Le célèbre concours général, précisément, est le seul point d’alerte pour le lycée Henri-IV. L’établissement, qui partageait le podium des lycées les plus titrés avec Louis-le-grand et Stanislas ces dernières années, s’est effondré en 2025 avec seulement trois récompenses et une décevante 13e place au classement du Figaro Étudiant. «C’est une année sans», balayait en septembre la proviseur du lycée, Stéphanie Motta-Garcia, qui confiait n’avoir « pas d’éléments d’explication objectifs à apporter », mais se disait persuadée que cela n’était pas lié à Affelnet.
De fait, les mentions au baccalauréat, qui témoignent d’un niveau stable, sont un indicateur plus fiable qu’un concours auquel seul une petite partie des élèves, les meilleurs, se présentent. Pour autant, le concours général reste un élément de réputation important pour ces lycées élitistes. « Cela fait très longtemps que le premier thermomètre qu’on a sur ce genre de lycée, ce n’est plus le bac mais le concours général », souligne Anne, une ancienne élève d’Henri-IV.
Le brassage des niveaux n’a pas que des conséquences négatives. C’est aussi une aubaine pour certains lycées autrefois boudés par les bons élèves. Le lycée Voltaire (11e arrondissement) a par exemple vu son IPS moyen progresser de 109 à 122 entre 2020 et 2023. En 2024, 54 % des bacheliers de l’établissement ont obtenu une mention au baccalauréat, contre seulement 34 % et 38 % les années précédentes. Même chose au lycée Henri Bergson (19e arrondissement), qui a souffert longtemps d’une mauvaise réputation : 54% de mentions en 2024, contre 31% l’année précédente.
«C’était un lycée très fui», reconnaît Lise Bilien, parent d’élève à Henri Bergson, qui souligne que cette progression s’explique aussi par « l’arrivée d’élèves en cursus musique » et danse depuis la fermeture du voisin lycée Georges Brassens (19e arrondissement). «Mais ça n’a pas empêché beaucoup de parents de se tourner vers le privé pour le lycée », estime Lise Bilien. Une fuite dont témoignent plusieurs parents, mais dont l’ampleur n’est pas chiffrée.
C’est l’angle mort de la réforme d’Affelnet. « Avant cette réforme, on se faisait concurrence entre nous à l’intérieur du système public, avec l’émergence des lycées de niveaux», soulignait Christophe Kerrero auprès du Monde en février 2023. «Aujourd’hui, on va vers plus d’apaisement et moins de pression pour les élèves et leurs familles. » Mais il reconnaissait plus loin : « Nous avons repéré des écoles dans le nord et l’est de Paris où l’évitement était important. »

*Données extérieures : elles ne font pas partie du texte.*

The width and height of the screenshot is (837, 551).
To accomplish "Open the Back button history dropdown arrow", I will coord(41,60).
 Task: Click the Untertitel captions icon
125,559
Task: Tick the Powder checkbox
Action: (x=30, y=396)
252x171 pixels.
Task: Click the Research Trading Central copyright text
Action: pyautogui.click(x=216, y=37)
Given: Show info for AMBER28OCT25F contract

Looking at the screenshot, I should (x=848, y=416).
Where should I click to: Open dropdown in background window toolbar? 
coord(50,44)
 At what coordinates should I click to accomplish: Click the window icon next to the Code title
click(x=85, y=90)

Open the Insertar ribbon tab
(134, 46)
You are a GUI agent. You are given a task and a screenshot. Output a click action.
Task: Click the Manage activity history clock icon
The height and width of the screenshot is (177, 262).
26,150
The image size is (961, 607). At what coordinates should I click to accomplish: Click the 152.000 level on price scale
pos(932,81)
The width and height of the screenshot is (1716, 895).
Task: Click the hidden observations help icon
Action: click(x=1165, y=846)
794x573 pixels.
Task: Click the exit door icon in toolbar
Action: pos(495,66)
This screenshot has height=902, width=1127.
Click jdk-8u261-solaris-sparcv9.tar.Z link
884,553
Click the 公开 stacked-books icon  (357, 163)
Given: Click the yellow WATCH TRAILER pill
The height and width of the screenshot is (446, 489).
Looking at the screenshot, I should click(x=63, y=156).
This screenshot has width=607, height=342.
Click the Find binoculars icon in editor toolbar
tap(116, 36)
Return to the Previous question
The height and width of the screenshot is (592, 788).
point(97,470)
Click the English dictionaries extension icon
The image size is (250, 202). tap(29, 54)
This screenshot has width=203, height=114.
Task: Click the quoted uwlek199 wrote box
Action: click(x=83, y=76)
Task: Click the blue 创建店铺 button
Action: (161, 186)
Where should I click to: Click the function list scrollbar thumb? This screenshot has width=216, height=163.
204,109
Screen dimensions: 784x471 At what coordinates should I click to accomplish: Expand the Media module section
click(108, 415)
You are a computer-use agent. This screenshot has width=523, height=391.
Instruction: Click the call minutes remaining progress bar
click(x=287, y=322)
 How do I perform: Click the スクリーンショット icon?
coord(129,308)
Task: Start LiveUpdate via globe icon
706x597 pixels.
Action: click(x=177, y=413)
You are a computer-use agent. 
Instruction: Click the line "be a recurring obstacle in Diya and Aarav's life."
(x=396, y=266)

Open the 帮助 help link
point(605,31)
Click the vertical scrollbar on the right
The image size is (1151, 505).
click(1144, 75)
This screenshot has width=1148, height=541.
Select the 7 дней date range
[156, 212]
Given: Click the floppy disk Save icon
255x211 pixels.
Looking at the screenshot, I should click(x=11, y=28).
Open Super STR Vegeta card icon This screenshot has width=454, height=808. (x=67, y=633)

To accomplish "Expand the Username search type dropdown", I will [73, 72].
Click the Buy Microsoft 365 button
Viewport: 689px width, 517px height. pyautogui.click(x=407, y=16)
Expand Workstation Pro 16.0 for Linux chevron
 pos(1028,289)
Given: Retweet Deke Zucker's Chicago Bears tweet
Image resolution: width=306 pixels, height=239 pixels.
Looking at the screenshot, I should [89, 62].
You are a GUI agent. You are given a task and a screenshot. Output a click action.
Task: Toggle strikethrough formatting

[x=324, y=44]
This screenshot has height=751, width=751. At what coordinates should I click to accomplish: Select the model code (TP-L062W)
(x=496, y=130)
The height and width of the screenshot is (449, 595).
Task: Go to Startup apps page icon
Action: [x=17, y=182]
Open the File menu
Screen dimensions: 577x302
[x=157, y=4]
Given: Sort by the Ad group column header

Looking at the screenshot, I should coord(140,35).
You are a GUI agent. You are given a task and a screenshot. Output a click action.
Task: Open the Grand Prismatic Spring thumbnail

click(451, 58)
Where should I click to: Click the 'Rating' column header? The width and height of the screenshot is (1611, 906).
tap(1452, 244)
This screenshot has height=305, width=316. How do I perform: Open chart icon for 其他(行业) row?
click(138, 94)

Et si l’un des grands gagnants de la réforme était l’enseignement privé ? Aujourd’hui, à Paris, se dessine année après année une carte scolaire dans laquelle il n’y aurait plus que deux lycées publics d’élite et une quarantaine de lycées de niveau moyen. Et tant pis pour les établissements qui, jusqu’ici, se démarquaient. « Le rectorat, qui souhaitait rapprocher les niveaux des différents lycées, est en train d’arriver à ses fins », soupire Emmanuel Garot.